WHAT YOU NEED TO DO - Write out the entries exactly. None of the pictures should appear in the copy.

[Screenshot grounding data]

——

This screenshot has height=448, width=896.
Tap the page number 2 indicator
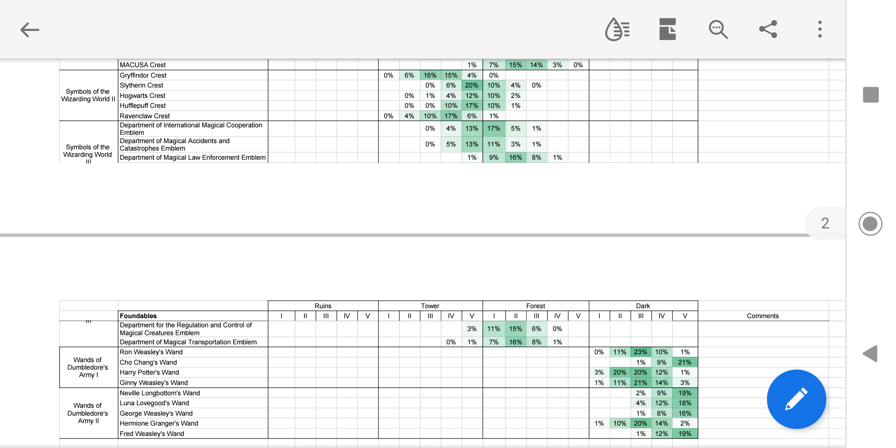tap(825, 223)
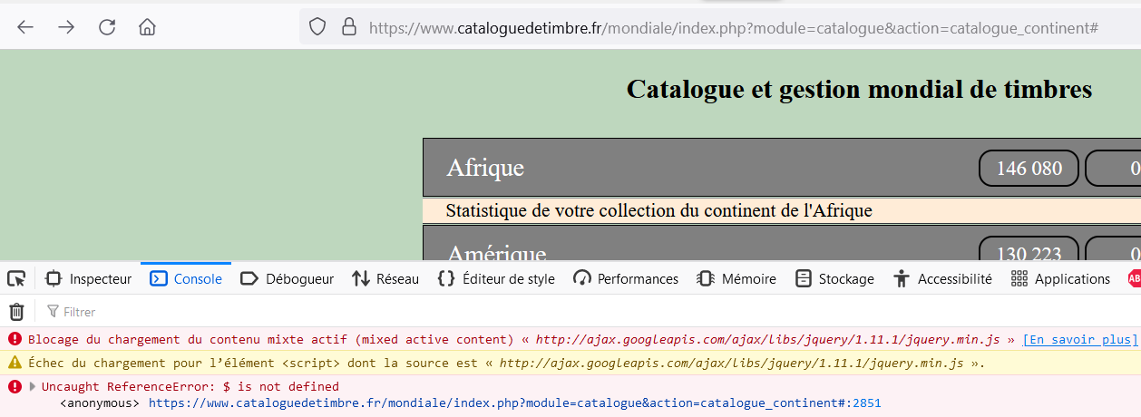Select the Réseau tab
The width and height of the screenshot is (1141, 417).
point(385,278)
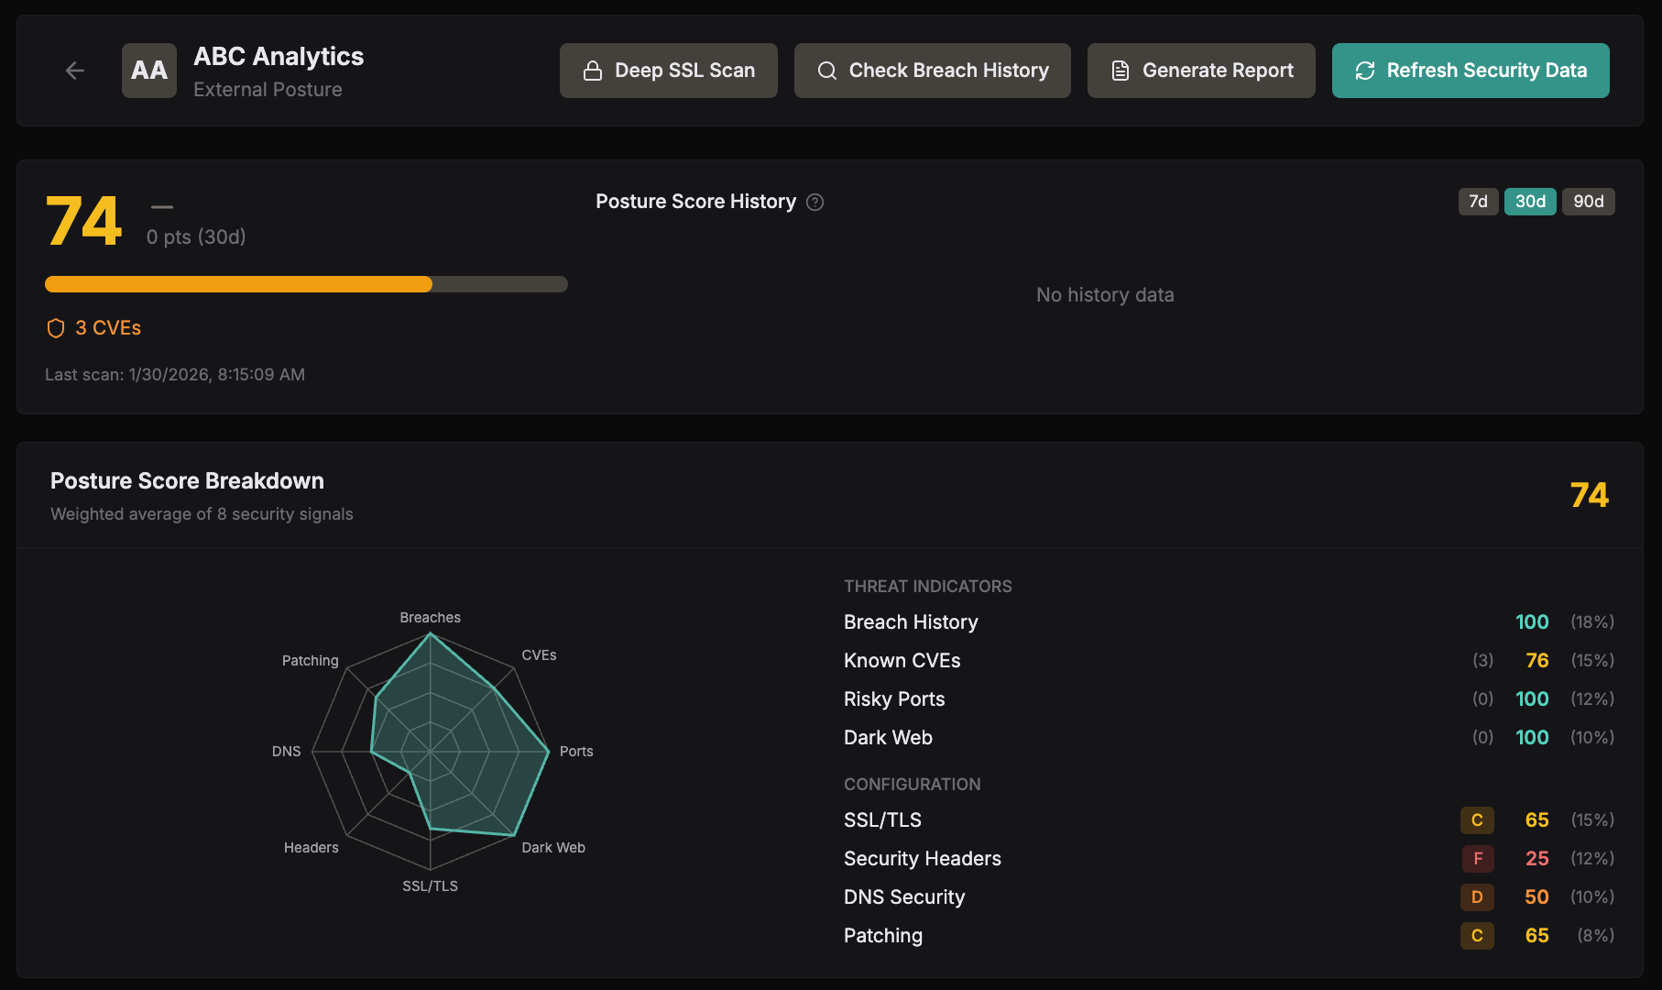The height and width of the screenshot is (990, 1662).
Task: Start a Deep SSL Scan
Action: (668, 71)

——

WRITTEN ANSWER -
This screenshot has height=448, width=896.
Tap the page number 2 indicator
tap(825, 223)
Select the Réseau tab
The width and height of the screenshot is (1141, 417).
point(385,278)
The height and width of the screenshot is (990, 1662).
Task: Start a Deep SSL Scan
Action: (668, 71)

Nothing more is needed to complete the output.